The government allocated Rs 76,765 crore less to the Army, Navy and Air Force in the defence budget than what they had sought to purchase new weapons, aircraft, warships and other military hardware.
The three forces had demanded Rs 1.60 lakh crore as capital outlay but were granted Rs 83,434 crore for the year 2018-19, according to the details placed before the Lok Sabha today by Minister of State for Defence Subhash Bhamre.
In the revenue outlay, which covers payment of salary, maintenance of establishments and other related expenditure, the allocation was Rs 35,371 crore less than what was demanded.
Overall the three forces were given Rs 1.21 lakh crore less than what they had demanded.
The three forces were known to be unhappy over inadequate allocation of resources, particularly for buying new weapons and platforms when the challenges on the borders with China and Pakistan were growing.
Reflecting the Army’s anguish, Vice Chief of Army Lt Gen Sarath Chand has told a Parliamentary panel that the funds given to the force for the next fiscal were insufficient to deal with various security challenges.

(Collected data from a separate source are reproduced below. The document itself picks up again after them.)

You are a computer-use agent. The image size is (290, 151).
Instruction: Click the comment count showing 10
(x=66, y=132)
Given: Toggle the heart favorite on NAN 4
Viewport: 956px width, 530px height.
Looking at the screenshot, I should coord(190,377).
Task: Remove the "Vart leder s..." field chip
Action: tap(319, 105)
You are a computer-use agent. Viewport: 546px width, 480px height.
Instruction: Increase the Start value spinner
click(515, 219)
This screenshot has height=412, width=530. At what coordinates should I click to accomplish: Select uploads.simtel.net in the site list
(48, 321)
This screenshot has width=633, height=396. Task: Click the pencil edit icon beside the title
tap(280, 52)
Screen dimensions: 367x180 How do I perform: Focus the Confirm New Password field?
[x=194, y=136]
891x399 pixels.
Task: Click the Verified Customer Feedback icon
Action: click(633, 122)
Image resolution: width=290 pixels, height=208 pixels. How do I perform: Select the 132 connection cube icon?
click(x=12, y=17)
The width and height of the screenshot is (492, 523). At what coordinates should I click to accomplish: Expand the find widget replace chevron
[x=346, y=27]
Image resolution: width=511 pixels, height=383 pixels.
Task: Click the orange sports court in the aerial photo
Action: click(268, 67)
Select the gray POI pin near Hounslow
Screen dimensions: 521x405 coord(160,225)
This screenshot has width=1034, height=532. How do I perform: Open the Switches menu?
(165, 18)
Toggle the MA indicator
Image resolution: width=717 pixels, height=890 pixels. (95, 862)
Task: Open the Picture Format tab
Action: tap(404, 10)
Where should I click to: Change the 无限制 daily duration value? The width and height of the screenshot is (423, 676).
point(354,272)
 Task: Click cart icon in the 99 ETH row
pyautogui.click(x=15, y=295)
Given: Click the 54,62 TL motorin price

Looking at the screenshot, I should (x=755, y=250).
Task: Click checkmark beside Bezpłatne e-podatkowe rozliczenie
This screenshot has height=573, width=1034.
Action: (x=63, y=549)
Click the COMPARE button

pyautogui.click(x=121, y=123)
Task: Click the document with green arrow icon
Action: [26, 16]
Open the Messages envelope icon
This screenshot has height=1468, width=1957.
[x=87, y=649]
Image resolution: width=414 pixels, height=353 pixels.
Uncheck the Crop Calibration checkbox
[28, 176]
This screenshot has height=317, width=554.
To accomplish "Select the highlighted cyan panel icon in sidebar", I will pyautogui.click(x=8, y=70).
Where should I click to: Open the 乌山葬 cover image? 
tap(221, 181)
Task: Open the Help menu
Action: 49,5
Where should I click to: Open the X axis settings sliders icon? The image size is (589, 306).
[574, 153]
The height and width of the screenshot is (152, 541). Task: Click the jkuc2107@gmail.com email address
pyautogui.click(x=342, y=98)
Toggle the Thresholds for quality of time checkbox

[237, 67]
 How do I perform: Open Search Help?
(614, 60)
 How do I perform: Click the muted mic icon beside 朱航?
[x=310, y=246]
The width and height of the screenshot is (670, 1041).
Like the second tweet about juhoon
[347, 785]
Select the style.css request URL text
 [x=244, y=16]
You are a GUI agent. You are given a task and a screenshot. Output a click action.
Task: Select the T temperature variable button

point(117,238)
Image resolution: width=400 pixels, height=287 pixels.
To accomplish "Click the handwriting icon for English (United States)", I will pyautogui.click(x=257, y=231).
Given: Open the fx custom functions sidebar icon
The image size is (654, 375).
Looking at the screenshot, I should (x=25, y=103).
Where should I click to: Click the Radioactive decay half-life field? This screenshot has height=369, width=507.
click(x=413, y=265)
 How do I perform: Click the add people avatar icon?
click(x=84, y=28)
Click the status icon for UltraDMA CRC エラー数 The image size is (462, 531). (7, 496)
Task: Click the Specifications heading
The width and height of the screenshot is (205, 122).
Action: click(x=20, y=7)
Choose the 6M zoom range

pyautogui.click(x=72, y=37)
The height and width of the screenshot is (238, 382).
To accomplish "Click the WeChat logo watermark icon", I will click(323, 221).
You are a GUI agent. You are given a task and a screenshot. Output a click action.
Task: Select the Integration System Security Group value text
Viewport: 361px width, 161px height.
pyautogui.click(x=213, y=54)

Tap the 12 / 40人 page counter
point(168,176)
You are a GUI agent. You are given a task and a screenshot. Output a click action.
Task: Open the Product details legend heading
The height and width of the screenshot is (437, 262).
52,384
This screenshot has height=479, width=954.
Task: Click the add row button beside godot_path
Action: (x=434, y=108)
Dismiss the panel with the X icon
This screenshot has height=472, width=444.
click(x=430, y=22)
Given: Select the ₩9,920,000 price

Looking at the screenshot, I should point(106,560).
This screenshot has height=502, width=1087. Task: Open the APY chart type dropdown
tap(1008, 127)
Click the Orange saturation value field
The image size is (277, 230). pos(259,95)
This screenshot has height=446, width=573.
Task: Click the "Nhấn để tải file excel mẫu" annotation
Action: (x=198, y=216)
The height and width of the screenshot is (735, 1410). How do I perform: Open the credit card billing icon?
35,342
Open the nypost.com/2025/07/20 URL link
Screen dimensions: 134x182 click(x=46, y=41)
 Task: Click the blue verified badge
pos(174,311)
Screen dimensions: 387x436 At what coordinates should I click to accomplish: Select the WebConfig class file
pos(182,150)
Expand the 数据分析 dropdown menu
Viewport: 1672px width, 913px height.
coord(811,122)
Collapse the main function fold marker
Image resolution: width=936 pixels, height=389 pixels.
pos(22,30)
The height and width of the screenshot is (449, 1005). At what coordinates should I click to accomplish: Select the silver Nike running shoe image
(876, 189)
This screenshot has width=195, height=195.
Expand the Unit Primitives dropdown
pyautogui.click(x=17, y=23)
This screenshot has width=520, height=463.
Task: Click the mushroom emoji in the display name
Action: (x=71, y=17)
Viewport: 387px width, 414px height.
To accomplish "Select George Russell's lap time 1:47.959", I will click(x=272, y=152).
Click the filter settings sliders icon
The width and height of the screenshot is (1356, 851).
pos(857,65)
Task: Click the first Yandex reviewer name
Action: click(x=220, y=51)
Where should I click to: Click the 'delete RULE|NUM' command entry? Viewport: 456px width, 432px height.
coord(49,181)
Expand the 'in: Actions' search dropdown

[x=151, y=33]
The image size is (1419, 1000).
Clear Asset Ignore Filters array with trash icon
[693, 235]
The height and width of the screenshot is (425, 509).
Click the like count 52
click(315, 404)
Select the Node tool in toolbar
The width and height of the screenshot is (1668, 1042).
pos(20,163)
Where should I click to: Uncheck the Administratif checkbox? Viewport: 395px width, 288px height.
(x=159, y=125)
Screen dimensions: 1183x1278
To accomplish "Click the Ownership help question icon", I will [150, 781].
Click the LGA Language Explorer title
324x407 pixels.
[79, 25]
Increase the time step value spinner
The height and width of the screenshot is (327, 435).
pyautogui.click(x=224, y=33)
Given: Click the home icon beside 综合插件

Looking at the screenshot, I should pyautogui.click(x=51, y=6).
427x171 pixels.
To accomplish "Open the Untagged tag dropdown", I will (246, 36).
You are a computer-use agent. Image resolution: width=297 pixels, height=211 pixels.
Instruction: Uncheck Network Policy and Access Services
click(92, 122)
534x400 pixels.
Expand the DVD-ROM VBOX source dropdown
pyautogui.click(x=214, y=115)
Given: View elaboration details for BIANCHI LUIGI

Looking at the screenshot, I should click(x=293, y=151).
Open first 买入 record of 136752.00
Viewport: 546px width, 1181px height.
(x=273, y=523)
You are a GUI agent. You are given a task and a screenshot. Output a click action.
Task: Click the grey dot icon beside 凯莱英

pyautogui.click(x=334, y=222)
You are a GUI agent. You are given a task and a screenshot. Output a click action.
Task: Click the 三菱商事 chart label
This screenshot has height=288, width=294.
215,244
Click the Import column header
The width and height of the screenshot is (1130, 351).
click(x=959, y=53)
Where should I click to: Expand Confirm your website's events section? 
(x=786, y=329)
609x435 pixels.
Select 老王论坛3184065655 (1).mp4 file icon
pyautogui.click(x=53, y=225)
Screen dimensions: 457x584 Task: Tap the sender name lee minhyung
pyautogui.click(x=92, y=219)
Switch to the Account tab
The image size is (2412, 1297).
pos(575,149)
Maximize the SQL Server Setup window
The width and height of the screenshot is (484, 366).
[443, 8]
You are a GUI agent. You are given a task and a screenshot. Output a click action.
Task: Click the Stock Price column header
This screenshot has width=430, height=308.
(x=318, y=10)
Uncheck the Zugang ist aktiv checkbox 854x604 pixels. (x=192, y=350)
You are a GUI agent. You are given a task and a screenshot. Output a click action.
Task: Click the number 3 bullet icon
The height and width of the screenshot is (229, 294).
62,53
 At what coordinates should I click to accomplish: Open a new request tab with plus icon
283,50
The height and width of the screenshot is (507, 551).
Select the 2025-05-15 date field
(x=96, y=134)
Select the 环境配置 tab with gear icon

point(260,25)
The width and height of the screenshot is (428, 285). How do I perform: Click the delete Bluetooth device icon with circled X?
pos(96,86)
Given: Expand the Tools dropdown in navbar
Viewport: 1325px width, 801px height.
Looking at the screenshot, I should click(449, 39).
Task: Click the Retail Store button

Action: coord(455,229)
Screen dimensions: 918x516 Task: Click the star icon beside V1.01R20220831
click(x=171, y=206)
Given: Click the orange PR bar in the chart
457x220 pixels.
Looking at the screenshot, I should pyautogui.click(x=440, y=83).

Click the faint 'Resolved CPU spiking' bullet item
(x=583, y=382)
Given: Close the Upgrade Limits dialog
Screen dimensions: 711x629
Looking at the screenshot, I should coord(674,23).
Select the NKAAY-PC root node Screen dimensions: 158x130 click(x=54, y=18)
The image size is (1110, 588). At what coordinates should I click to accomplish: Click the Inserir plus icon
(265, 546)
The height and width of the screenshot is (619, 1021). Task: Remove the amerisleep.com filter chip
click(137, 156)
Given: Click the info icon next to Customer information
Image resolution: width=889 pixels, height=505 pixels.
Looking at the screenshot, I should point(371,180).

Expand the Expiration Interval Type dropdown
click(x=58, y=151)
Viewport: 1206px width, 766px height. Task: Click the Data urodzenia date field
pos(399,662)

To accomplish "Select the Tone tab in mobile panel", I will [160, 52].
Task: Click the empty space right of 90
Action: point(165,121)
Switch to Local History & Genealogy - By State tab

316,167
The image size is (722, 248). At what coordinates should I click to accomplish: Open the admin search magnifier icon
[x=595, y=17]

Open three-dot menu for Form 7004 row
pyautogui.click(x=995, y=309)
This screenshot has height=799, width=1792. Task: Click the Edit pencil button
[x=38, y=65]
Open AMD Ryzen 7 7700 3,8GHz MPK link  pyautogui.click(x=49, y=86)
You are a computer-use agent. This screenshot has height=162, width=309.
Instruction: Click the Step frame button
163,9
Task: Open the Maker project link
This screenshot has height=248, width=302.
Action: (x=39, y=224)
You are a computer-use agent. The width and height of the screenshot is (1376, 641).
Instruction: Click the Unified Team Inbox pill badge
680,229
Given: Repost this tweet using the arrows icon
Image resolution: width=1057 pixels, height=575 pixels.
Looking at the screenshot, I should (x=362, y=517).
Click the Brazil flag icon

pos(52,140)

He said the Army was struggling to make emergency procurements when China and Pakistan were modernizing their defence forces in “full swing”.
According to the details provided by Bhamre in the Lok Sabha while replying to a question, the Army was given Rs 17,756 crore less in the capital outlay and Rs 24,755 crore less under the revenue head than what was sought by it.
Similarly, the Navy’s demand for capital outlay was Rs 37,932 crore, but it was given Rs 20,848 crore which was Rs 17,084 less than its demand.
Under capital outlay, the Indian Air Force was given Rs 41,924 crore less than what was demanded by the force.
The minister said that if required, the schemes will be reprioritised to ensure that urgent and critical capabilities of the three forces are acquired.
An outlay of Rs 2.95 lakh crore was set aside for the defence budget for the next fiscal.
The allocation, which was 1.58 per cent of the GDP, was the lowest since 1962 when India and China fought a war.
Chand had said the inadequate allocation of funds will hit the Army’s modernisation plan when the Chinese military was competing to reach the level of the US.
He had said 68 per cent of the Army’s equipment is in the “vintage category”, and the fund crunch will also impact the serviceability of the existing equipment and may even affect payment of installments for past purchases.